Wednesday, August 28, 2013

Parental Guidance

Directed by Andy Fickman.
2012. Rated PG, 105 minutes.
Tom Everett Scott
Joshua Rush
Kyle Harrison Breitkopf
Jennifer Crystal Foley
Rhoda Griffis
Gedde Watanabe
Tony Hawk

Alice (Tomei) and hubby Phil (Scott) haven’t had a vacation in years. Phil has a business trip coming up that he wants her to accompany him for that very reason since his work responsibilities will be minimal. With no other choice, the pair reluctantly decide to ask her parents to watch their three kids while they’re on this little rendezvous. Having been shut out of their grand-kids’ lives, Artie (Crystal) and Diane (Midler) agree. The big deal is that Alice and Phil subscribe to a lot of new school parenting techniques while Artie and Diane are definitely old fashioned. Hijinks and shenanigans ensue.

Most of the humor revolves around the differing philosophies between the parents and grandparents as a paranoid Alice keeps hanging around out of fear that her dad will break her kids.

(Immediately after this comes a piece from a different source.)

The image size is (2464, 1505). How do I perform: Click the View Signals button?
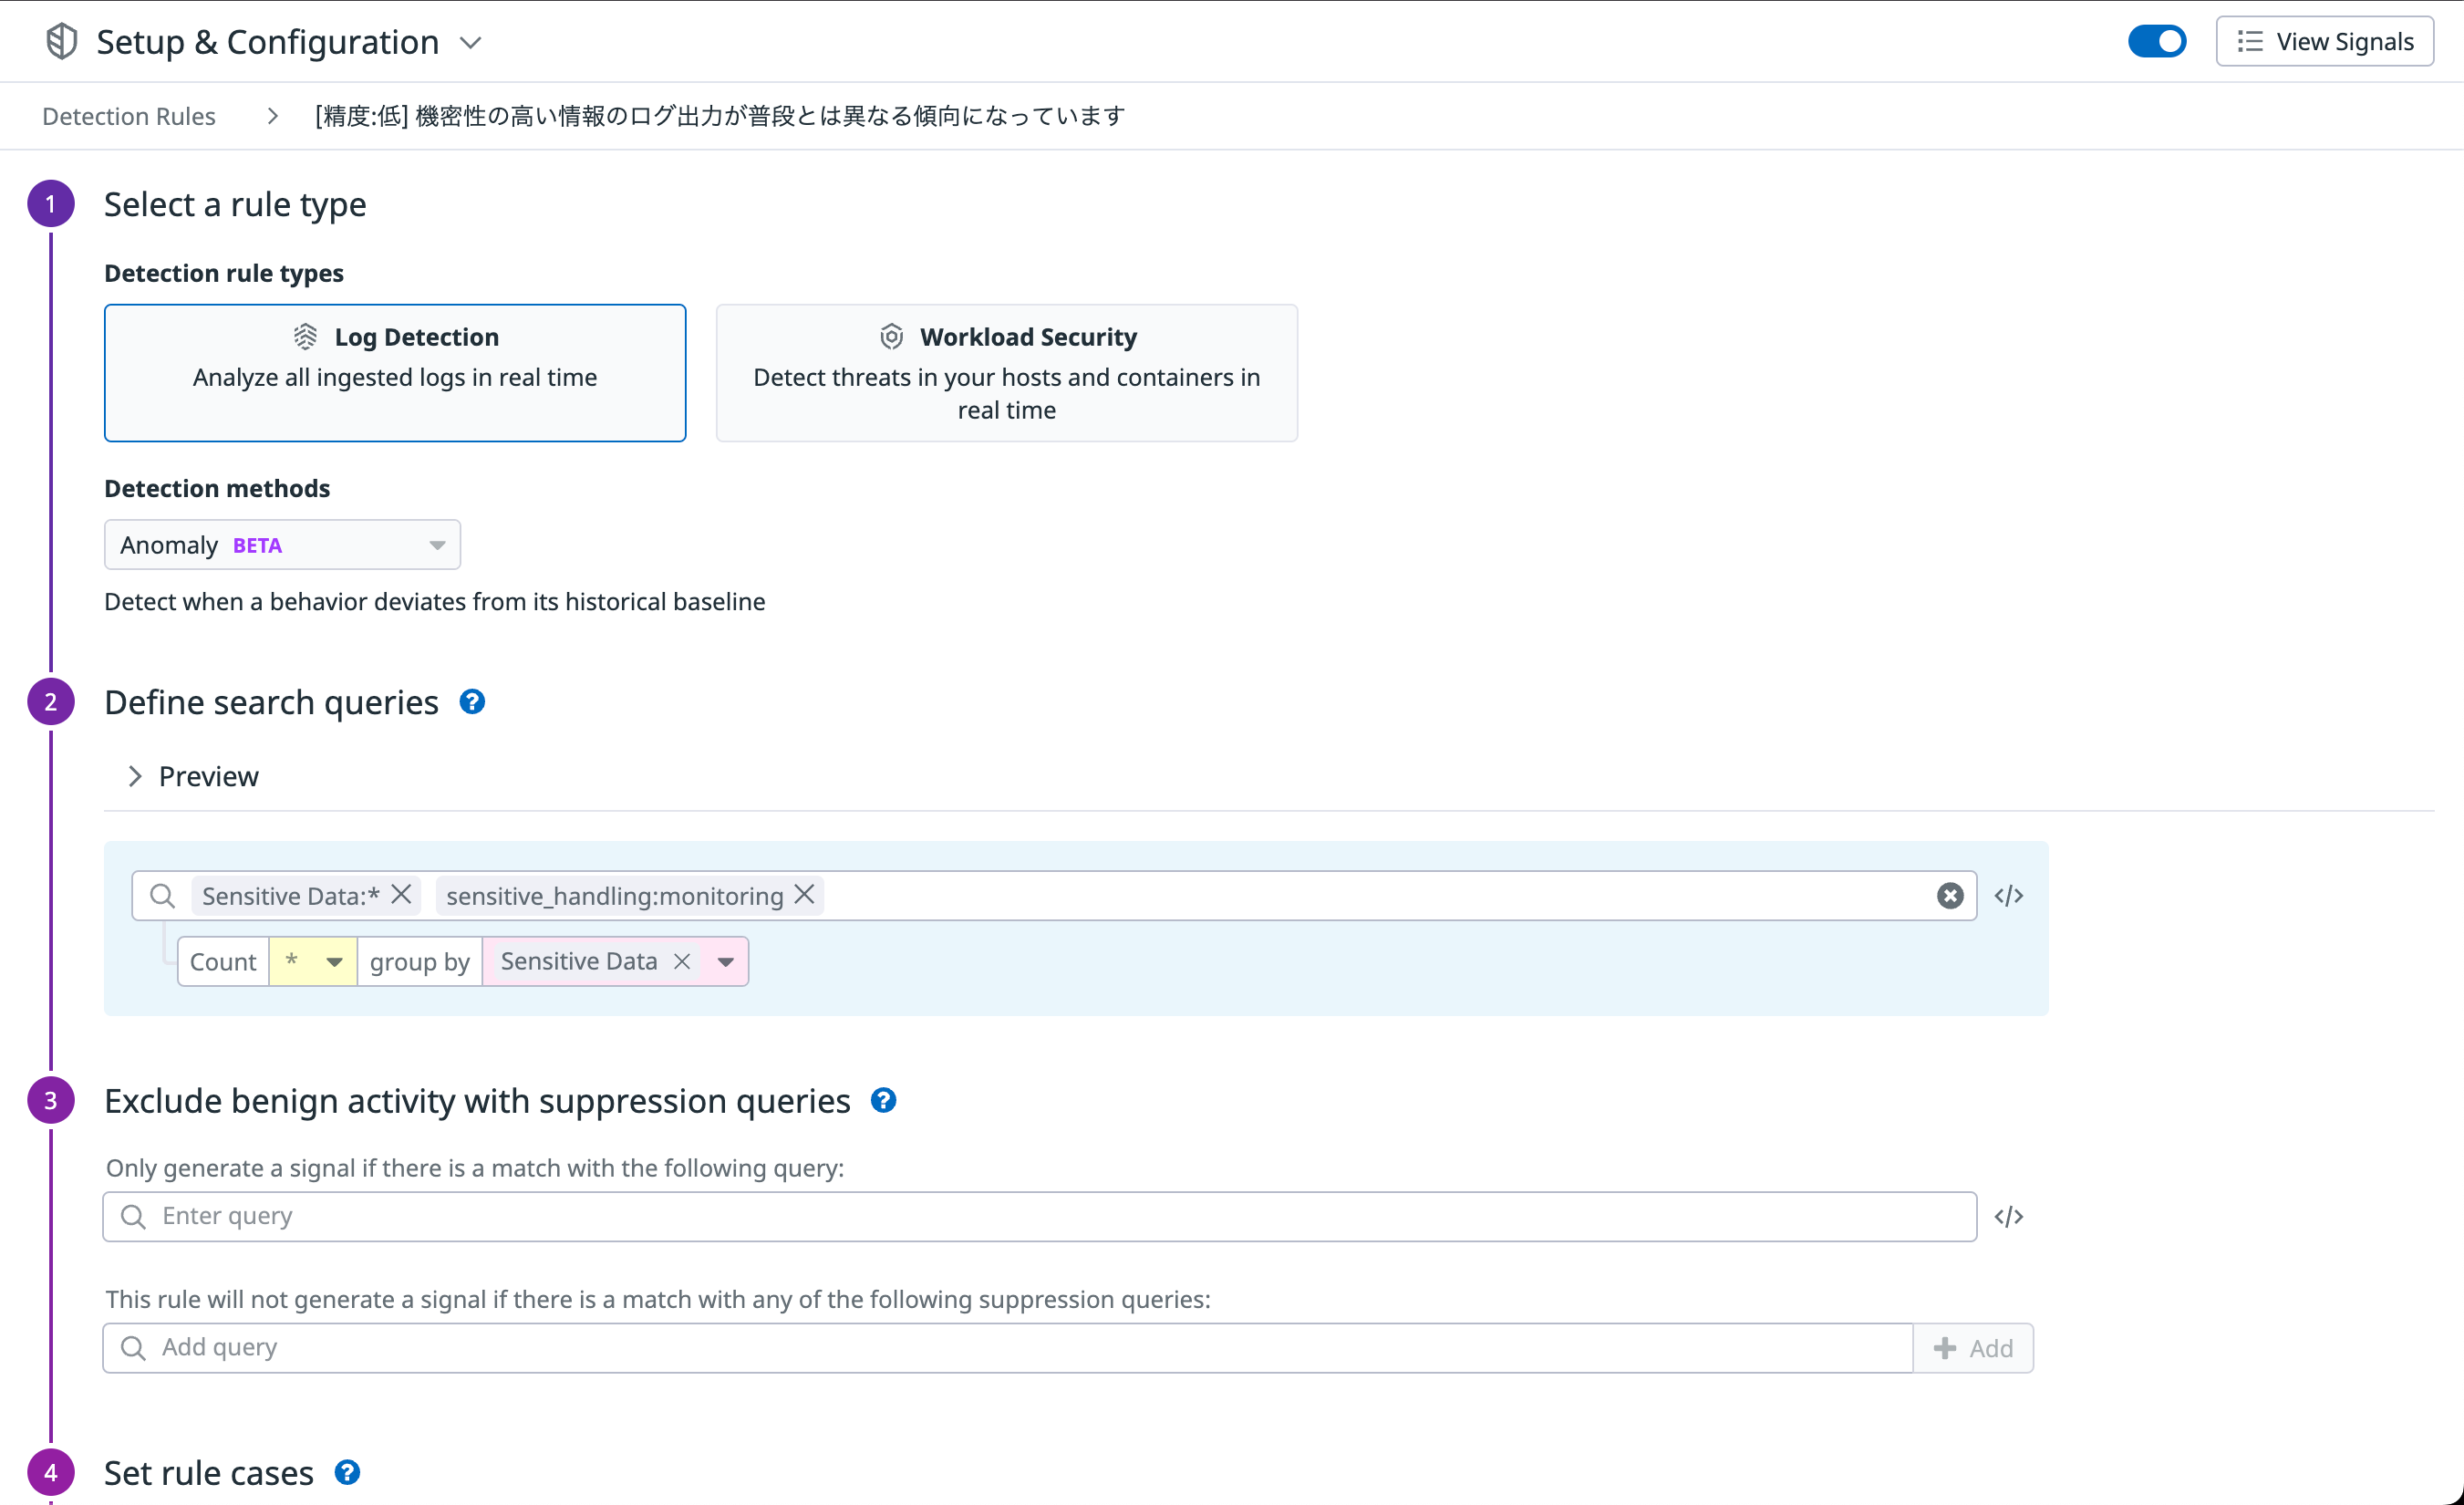[x=2324, y=41]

The rest of the jokes are about the youngest child, Turner (Rush) and his imaginary kangaroo friend Carl. All of it is rather hit and miss with more misses. It’s kind of hard to hit when both the story and most of the gags are easily predictable.

What keeps Parental Guidance from being totally unwatchable is the level of cuteness it maintains throughout its run time. Sure, it can veer into just being cheesy, but there is a charm to the performances of Billy Crystal and Bette Midler. This is particularly evident whenever the movie turns to Crystal’s real life love: baseball. The twinkle in his eye is genuine and never wanes. For her part, Bette Midler is still a force of nature, still playful and infectious. Together, the two of them have a fun little song and dance number and some nice scenes with the kids.

Alas, our two stars can only do so much with the trite material. Cute is nice, but the movie seems to have no other ambitions. The big debate at its core, old school vs. new school, is waged as innocuously as possible with points made that we've all heard before. Marisa Tomei is sufficiently frantic, Tom Everett Scott blends into the scenery and the children are a collective “meh.” So while not a total waste, it never really grabs us and winds up being totally forgettable.